While young people across the country finished up the school year and began to look for summer or permanent work in May, the Trump administration worked to reverse several policies that help ensure young workers’ success. The Trump budget, for instance, would cut funding for workplace development and several crucial student loan forgiveness programs that allow workers with student loans the ability to keep their repayments manageable and their shot at economic stability in reach. Though unemployment rates continue to fall—in May, the economy added 138,000 jobs, the overall unemployment remained unchanged at 4.3 percent, and youth unemployment fell to its lowest rate in a decade, at 8.8 percent—these gains are by no means guaranteed, especially when we consider reversing programs that help our youngest workers achieve economic stability.



The unemployment rate for youth has fallen steadily since the height of the Recession, but employment outlooks continue to vary wildly depending on young workers’ race or ethnicity. In May, white youth experienced a 7.4 percent unemployment rate, Asian youth faced an unemployment rate of 7.2 percent, and Latino youth held an unemployment rate of 8.2 percent. Black youth, however, faced an unemployment rate of 14.8 percent—nearly two times higher than any either racial or ethnic group. Thus, while unemployment rates have fallen for every racial or ethnic group we track since the Recession, the discrepancies among them have not.



While low and falling unemployment rates are generally taken as a positive sign, the unemployment rate offers limited insight on its own and must be viewed in the context of the labor force participation rate, which measures the percentage of the entire population that is working. Though the youth unemployment rate is currently the lowest it’s been in over a decade, the unemployment rate only measures people who are actively looking for work, not people who have given up on searching. These people—the “long-term unemployed”—are, however, accounted for in the labor force participation rate, which decreased from 55.9 percent in April to 55.1 percent in May for youth.

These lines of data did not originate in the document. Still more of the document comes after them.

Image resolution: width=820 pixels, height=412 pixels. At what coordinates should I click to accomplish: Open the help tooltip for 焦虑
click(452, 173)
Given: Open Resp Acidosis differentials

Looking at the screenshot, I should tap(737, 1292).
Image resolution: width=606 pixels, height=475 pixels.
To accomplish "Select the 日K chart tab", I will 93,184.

When looking at both the youth unemployment rate and the youth labor force participation rate since the Recession, it’s evident that the youth unemployment rate has returned to pre-Recession levels, but the youth labor force participation rate has not. Young people are simply not participating in the economy at the same levels as they were before the Recession. Prior to the Recession, the youth labor force participation rate hovered at or around 60 percent (61.1 percent in 2004, 60.8 percent in 2005, and 60.6 percent in 2006) but today the figure is closer to 55 percent (55 percent in 2014 and 2015, 55.2 percent in 2016, and 55.6 percent so far in 2017). While there are numerous possible reasons for this decline in youth labor force participation (including more young people pursuing higher education in the wake of poor job prospects), it’s clear that falling youth unemployment numbers on their own don’t tell the full story and that we must be doing more, not less, to give young people a shot at economic stability.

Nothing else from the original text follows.